╭─ Data for processing

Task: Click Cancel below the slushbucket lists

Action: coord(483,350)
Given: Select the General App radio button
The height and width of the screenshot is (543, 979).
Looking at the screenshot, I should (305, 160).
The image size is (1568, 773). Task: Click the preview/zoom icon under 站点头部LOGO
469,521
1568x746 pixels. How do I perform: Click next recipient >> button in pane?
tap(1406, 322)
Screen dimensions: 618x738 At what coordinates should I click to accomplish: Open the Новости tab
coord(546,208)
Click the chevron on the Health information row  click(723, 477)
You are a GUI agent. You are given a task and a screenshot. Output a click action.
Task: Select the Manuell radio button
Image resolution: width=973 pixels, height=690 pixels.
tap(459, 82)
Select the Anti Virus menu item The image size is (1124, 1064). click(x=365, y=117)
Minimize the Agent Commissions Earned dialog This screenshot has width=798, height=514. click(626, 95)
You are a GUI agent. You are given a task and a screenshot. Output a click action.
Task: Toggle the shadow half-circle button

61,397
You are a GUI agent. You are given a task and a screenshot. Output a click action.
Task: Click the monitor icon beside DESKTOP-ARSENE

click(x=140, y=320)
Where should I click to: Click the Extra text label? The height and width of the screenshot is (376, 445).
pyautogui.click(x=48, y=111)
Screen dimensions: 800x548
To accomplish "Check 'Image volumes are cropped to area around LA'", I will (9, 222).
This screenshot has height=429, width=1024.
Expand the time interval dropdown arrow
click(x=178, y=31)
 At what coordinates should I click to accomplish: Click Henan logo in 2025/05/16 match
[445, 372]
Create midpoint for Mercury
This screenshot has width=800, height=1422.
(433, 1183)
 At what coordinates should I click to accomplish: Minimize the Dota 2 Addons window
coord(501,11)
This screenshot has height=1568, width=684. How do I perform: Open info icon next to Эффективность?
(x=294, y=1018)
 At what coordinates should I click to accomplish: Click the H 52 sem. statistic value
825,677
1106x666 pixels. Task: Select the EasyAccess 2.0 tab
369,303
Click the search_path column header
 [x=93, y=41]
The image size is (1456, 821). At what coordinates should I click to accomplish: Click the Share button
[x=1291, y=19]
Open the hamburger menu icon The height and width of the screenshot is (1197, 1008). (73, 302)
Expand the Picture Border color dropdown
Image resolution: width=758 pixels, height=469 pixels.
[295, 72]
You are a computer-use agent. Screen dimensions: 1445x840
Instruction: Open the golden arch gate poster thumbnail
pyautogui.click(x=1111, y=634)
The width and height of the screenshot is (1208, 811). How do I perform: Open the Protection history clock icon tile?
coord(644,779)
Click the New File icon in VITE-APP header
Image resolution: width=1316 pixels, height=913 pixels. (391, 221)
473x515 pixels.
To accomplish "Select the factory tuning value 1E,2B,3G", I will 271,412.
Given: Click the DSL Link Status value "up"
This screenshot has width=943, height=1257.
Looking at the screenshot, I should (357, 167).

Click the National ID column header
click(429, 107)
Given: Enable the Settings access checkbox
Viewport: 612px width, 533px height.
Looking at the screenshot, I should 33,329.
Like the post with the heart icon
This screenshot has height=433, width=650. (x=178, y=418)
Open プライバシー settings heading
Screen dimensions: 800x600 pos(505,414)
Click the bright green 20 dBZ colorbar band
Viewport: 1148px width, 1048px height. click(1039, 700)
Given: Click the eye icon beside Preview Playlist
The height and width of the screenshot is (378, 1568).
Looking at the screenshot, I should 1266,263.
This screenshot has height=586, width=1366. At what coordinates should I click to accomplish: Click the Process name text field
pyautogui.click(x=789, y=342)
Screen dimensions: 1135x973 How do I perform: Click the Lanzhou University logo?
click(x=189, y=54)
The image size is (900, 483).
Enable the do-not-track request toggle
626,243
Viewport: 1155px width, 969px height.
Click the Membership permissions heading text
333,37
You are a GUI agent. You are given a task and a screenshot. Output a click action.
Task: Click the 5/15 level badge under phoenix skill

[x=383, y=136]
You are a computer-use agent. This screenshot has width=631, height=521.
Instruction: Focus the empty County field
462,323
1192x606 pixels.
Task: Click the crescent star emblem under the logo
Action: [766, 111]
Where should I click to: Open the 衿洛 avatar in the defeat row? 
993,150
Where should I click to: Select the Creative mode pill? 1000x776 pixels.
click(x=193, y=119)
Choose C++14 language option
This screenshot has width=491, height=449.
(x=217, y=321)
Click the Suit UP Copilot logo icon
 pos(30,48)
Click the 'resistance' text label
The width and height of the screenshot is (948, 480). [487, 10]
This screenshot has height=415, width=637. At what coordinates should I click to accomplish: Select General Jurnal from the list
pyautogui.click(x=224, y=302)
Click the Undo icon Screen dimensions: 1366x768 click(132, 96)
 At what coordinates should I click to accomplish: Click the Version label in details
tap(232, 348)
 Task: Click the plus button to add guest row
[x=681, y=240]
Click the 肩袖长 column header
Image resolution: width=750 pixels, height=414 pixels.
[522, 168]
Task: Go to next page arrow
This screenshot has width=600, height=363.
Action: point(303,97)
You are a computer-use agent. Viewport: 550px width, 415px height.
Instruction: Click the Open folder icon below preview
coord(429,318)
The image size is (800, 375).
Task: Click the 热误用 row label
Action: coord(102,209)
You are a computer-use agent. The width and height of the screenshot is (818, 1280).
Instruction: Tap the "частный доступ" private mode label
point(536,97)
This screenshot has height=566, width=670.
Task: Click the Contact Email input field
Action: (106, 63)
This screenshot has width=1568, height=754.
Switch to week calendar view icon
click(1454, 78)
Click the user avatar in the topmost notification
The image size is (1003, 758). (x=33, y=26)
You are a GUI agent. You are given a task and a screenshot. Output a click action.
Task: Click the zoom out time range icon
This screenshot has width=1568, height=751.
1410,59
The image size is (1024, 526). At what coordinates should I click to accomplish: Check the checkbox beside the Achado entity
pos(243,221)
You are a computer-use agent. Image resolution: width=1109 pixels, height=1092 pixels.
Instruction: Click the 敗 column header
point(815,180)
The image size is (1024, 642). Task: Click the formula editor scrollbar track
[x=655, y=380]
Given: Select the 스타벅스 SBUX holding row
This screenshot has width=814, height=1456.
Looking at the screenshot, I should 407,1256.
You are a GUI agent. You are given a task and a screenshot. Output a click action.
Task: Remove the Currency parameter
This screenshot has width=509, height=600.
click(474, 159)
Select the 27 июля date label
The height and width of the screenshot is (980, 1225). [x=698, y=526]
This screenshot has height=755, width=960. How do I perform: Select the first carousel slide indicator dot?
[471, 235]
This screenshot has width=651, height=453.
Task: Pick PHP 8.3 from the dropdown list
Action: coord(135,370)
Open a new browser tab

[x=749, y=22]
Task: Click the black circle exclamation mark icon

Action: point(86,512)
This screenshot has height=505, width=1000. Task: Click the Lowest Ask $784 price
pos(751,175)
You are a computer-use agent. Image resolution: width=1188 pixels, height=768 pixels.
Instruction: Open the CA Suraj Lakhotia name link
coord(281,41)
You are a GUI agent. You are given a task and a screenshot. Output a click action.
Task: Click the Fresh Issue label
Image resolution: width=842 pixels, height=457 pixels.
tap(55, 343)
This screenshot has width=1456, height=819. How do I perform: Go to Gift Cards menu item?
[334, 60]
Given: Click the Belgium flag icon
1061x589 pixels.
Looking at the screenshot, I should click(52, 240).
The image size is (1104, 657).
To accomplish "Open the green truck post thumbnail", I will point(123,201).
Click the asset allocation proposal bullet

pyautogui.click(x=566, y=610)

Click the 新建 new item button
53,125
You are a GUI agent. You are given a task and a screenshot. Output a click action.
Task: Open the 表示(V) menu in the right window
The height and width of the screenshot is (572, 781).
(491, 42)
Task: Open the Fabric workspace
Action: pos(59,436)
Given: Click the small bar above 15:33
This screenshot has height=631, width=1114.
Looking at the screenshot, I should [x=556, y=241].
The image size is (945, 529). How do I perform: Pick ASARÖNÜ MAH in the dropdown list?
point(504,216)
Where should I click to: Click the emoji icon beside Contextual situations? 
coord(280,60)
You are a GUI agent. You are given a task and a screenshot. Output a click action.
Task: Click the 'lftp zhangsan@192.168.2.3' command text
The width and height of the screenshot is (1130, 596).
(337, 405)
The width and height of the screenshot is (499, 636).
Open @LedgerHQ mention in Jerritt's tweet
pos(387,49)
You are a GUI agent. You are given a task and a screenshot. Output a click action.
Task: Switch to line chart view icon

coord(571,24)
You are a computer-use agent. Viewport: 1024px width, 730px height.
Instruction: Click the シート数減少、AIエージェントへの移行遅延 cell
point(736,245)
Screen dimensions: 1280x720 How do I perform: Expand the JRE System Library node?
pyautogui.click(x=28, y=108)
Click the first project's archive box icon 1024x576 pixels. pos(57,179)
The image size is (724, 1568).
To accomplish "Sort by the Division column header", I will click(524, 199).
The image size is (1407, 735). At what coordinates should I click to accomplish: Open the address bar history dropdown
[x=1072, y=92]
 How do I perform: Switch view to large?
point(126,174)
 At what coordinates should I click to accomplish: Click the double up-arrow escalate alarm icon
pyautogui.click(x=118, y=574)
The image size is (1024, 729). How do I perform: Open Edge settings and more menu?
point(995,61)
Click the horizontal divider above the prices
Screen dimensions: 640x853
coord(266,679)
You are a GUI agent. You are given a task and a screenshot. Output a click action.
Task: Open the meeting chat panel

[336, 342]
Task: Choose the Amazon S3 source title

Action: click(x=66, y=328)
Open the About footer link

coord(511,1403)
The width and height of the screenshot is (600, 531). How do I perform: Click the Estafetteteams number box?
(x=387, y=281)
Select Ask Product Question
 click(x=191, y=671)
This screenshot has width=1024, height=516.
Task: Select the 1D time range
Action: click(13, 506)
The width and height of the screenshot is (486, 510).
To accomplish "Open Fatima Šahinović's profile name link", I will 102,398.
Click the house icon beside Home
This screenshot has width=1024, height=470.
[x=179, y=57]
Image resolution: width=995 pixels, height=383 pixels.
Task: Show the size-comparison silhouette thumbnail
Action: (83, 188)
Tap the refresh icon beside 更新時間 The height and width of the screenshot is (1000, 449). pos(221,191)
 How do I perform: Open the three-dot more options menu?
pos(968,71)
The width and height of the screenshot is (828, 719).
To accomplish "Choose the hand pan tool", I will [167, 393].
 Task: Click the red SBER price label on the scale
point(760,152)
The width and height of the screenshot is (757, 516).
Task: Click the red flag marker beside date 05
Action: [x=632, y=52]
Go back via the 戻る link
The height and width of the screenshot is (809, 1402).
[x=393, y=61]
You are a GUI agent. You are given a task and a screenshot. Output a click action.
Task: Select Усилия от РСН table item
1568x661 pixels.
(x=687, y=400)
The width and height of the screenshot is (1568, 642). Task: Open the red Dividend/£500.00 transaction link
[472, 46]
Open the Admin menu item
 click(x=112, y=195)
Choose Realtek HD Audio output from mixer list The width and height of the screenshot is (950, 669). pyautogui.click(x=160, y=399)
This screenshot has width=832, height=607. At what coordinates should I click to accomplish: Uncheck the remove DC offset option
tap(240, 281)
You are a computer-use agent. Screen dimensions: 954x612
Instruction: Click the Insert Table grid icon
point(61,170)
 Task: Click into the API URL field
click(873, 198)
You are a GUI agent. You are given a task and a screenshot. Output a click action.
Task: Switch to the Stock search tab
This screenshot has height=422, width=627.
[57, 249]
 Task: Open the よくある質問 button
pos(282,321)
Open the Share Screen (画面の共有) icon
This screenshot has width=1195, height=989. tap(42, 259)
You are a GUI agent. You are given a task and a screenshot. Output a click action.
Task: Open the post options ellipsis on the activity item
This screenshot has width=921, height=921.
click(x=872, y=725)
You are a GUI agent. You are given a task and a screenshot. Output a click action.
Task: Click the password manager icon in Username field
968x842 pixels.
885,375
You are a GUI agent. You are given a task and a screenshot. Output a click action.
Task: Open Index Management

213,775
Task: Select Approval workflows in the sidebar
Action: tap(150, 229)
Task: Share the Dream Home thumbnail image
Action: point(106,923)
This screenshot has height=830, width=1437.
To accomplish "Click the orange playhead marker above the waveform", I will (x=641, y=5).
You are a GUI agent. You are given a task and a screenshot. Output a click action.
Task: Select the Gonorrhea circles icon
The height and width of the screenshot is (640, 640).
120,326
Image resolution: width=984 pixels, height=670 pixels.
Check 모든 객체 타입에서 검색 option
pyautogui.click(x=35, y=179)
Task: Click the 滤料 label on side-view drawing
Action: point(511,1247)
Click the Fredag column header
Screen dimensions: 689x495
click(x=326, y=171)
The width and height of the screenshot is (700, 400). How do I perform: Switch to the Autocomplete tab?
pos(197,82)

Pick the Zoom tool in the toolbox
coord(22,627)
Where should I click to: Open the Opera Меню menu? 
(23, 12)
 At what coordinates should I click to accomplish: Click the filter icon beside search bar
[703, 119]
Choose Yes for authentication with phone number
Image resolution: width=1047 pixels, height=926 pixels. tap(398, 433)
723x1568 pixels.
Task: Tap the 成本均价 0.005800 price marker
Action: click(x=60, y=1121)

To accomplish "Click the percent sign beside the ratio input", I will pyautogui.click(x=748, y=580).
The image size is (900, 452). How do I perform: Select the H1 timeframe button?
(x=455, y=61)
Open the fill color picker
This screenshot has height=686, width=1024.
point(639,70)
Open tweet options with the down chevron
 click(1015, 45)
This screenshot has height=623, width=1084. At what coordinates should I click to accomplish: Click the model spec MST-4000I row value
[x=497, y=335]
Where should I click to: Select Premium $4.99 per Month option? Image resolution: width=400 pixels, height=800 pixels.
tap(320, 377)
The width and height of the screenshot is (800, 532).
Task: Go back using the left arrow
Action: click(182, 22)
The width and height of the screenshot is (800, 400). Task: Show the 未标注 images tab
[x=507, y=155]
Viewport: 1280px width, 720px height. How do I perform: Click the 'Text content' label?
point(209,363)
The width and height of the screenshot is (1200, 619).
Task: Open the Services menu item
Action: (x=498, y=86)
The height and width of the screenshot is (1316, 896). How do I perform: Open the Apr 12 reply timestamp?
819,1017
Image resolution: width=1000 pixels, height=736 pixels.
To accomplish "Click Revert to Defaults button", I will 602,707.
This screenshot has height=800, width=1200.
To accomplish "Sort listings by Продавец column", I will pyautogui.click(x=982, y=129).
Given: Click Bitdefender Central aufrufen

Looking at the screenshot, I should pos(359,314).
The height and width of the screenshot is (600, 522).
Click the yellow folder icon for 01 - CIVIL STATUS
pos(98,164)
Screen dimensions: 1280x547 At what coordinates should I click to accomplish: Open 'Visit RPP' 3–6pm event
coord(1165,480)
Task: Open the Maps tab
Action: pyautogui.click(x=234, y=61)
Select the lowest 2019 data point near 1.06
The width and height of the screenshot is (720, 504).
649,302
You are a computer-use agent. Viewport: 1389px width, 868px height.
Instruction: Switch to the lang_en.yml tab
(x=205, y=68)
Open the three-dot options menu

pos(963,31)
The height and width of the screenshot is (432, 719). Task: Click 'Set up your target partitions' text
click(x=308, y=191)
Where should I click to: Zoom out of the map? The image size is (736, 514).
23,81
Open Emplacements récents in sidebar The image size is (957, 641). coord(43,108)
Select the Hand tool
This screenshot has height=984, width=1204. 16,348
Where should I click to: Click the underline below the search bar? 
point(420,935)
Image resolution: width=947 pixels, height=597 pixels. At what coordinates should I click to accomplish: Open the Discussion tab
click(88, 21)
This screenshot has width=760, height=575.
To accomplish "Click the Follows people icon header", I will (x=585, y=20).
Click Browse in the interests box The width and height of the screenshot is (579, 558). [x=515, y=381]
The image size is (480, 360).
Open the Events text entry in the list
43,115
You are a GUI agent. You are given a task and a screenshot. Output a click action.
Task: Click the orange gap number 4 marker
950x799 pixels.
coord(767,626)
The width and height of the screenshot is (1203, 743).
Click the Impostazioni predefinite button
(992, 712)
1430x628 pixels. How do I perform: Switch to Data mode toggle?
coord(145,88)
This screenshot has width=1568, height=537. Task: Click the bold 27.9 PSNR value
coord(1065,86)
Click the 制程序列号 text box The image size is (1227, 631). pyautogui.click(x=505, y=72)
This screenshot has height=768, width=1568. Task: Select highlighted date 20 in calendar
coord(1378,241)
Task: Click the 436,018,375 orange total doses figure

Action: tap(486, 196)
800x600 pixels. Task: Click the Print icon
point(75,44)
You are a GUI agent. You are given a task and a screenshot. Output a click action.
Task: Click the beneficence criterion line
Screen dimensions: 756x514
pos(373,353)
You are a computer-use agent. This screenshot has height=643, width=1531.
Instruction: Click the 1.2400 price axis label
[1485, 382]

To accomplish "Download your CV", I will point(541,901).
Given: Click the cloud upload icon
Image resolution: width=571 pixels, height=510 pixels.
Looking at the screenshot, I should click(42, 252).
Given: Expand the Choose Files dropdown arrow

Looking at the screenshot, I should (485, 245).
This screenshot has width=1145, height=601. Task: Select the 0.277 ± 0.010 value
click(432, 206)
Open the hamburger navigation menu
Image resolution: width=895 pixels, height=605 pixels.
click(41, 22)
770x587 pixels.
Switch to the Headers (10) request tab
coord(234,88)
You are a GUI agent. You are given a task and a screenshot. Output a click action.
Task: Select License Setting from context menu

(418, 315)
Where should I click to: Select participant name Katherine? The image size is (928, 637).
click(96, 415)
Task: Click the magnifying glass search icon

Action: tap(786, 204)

╰─

Repeat, exactly as they stand above, the lines from the line with "1106x666 pixels. Task: Select" to the line with "Open the hamburger menu", both lines included.

1106x666 pixels. Task: Select the EasyAccess 2.0 tab
369,303
Click the search_path column header
 [x=93, y=41]
The image size is (1456, 821). At what coordinates should I click to accomplish: Click the Share button
[x=1291, y=19]
Open the hamburger menu icon The height and width of the screenshot is (1197, 1008). (73, 302)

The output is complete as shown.